Хотя прием пищи до и после интенсивных тренировок может помочь вашему организму восстановиться, а затем восстановиться, это не означает, что вы должны постоянно перекусывать. Хотя употребление небольших, частых закусок является обычной рекомендацией для похудения, некоторые исследования ставят под сомнение мудрость этого.

Например, исследование, опубликованное в февральском номере журнала « Ожирение» за 2013 год, было рассмотрено в небольшом пуле из 15 субъектов, которые оценивались во время трехразового или шестикратного приема пищи. Субъекты имели одинаковые общие затраты энергии и окисление жиров во время обоих планов приема пищи, и они не сообщили о разнице в полноте. Но субъекты, которые ели шесть раз в день, сообщали о большем голоде и большем желании есть, что, казалось бы, противоречило общему совету есть меньшие, более частые приемы пищи, чтобы помочь контролировать ваш аппетит.

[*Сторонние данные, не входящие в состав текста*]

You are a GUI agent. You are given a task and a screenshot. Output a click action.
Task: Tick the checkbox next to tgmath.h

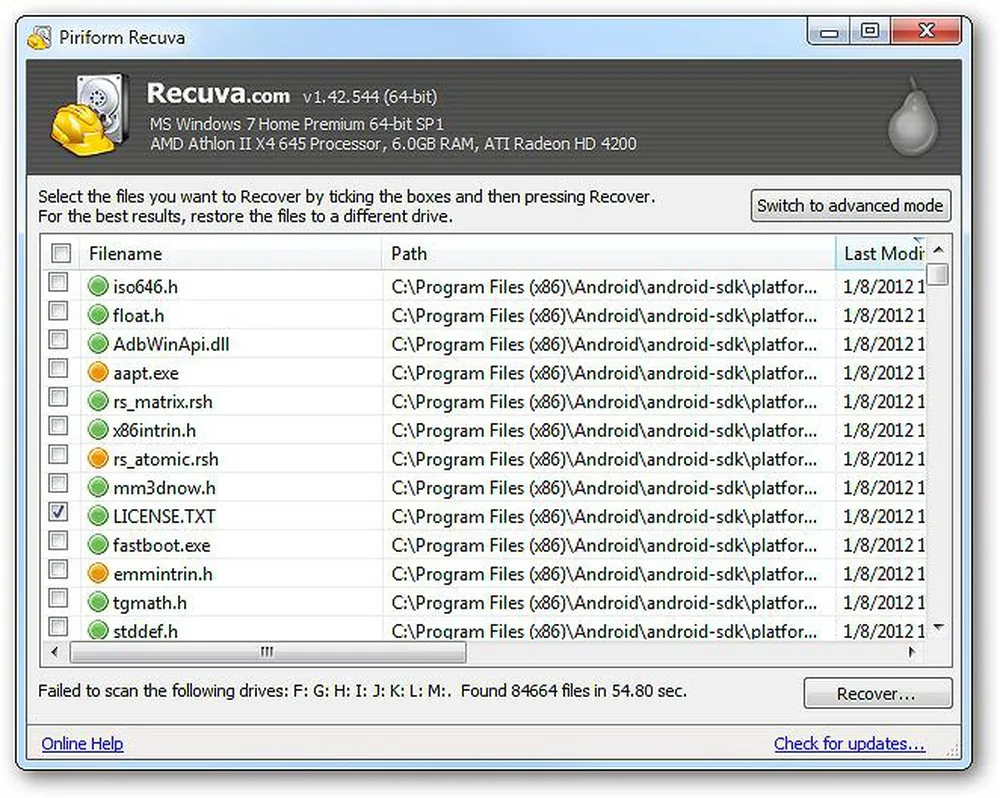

Гораздо более масштабное исследование, опубликованное в сентябрьском выпуске «Журнала питания» за 2017 год, в котором приняли участие более 50 000 взрослых и дало аналогичные результаты, обнаружив, что прием одного-двух приемов пищи в день приводит к снижению индекса массы тела (ИМТ) по сравнению с есть больше трех раз в день, и перекус между приемами пищи также был связан с относительным увеличением ИМТ. Они также обнаружили, что употребление завтрака (в отличие от его пропуска) помогло снизить ИМТ.

Каков окончательный ответ для вас? Несмотря на то, что нет достаточного количества исследований относительно времени приема пищи, чтобы увеличить ваши затраты калорий, имеющиеся ограниченные данные свидетельствуют о том, что употребление пищи в начале дня будет способствовать вашим тренировкам и ускорит ваш жиросжигающий обмен веществ.

Вы сжигаете больше калорий, тренируясь до или после еды?